別に、ウェイン・スミス(Wayne Smith with The Roots Radics)について書きたい訳ではありません。
僕が書きたいのは、メンズビギ!!
誰もが oh! Takeo Kikuchi♡ 傷だらけの天使、もしくはブルース・リー、燃えよドラゴンスーツと思ってしまう事でしょう。
しかし、僕が書きたいのは、85年に菊池武夫の跡を継いだ悲劇の天才デザイナー今西祐次の事。彼の才能に比例するかの如く、二つの悲劇が彼を飲み込んでいく。
一つ目は、偉大なる(生ける伝説たる)菊池武夫がビギの社長と大ゲンカの末、ワールドに電撃移籍。今西祐次は、望むと望まざるに関わらず、跡を継ぐしかなかった。

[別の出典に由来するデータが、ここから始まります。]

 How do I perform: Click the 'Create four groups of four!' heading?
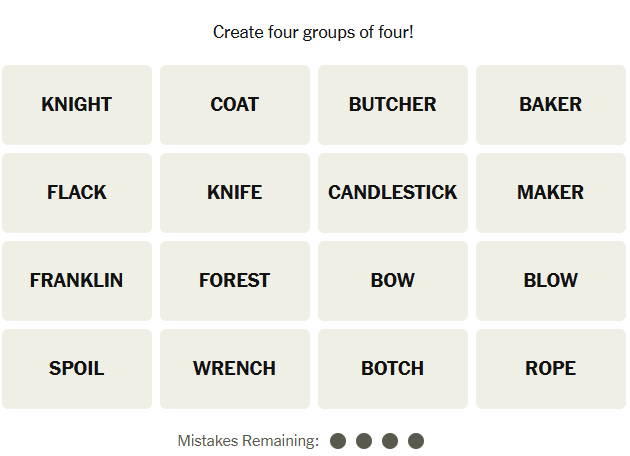[x=313, y=33]
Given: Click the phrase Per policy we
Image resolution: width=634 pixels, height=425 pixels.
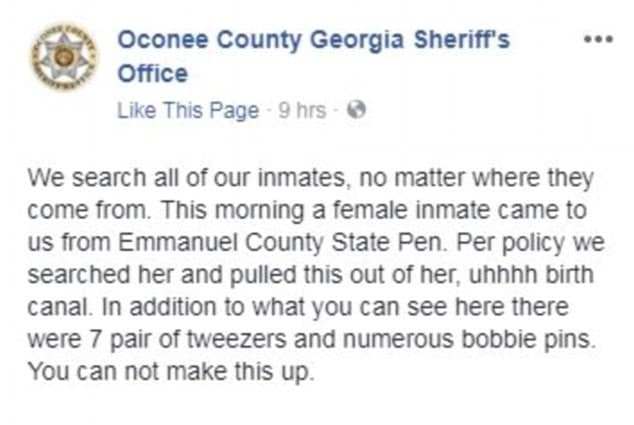Looking at the screenshot, I should coord(530,243).
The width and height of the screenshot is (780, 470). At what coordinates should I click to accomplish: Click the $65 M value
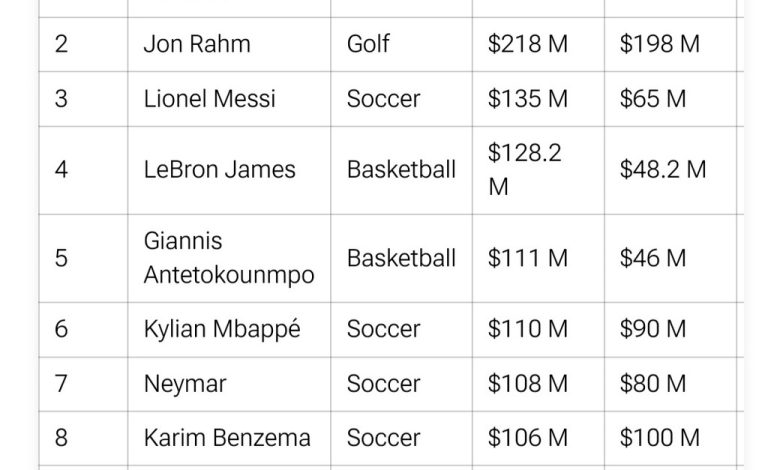pos(653,99)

二つ目は、日本中の人々に喪失感を植え付けながら猛威を振るったバブル崩壊。
彼は、エコー&ザ・バニーメンのピート・デ・フレイタスと同じ型のドウカティに跨がり、自身でデザインしたレザーのツナギを纏い疾走する。
だからこそ彼のデザインした服は明るい。
楽天的で軽快、そしてユーモラス。
バブルの最後の輝きをそのまま反映したかの様な服。
そして87年、彼とデザインチームはジャマイカに飛ぶ。
コマーシャルフォトの撮影に行ったものだと誰もが思っていた(撮影して写真集まで出すに至るのですが…)。
ところがである。何とストーンズやクラッシュがレコーディングに訪れたキングストンの『ダイナミック・サウンド・スタジオ』でレゲエのレコードまで録音したのであった。

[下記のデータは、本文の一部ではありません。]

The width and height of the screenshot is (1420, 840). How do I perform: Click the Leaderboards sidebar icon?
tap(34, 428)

驚くべき事に、それは春夏物のノベルティ用に制作され顧客に無償で配られた!! 何て良い時代だったんだろう!?
Wayne Smith with The Roots Radics が歌う、今聴いても新鮮なレゲエチューン。曲名は「Slick We Slick “MB's TUNE”」 邦訳すると キマってるだろ、俺たち!

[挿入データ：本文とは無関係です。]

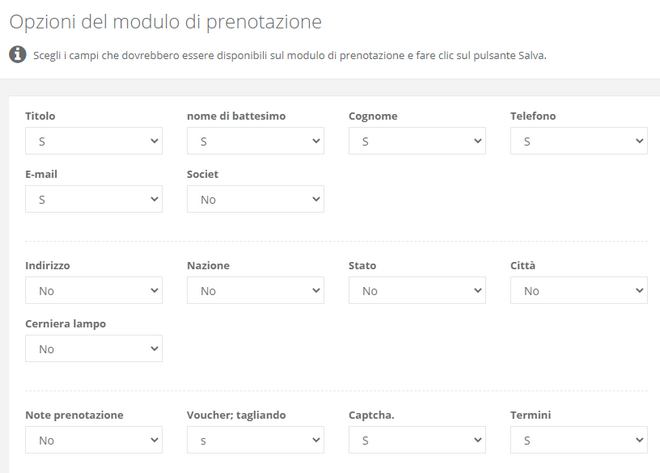Expand the Note prenotazione dropdown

その頃、僕は高校生でBIGIの対面の学生服屋さんでバイトしていたので、お店の前を通るとこの曲が流れていた。
早く大人になりたかった。
ショーウィンドウにディスプレイされた今西祐次デザインのBIGIのスーツは、ズートスーツを基調にJAZZの不良っぽさを体現していた。
翌年の1988年、大学に推薦入学が決まり祖母がスーツを購入してくれると言い出し、僕は10万円を握りしめてBIGIの店に行った。
87年のGWから夏の間ずっと鳴っていたレゲエのノベルティはもう無かったが、カラーバーを貰った。
そのスーツは今も現役でもう30年近く着ている。
87年のGW。あの時の感覚や空気感が僕の80's幻想の最高沸点で、その熱は今もこれからも醒めない。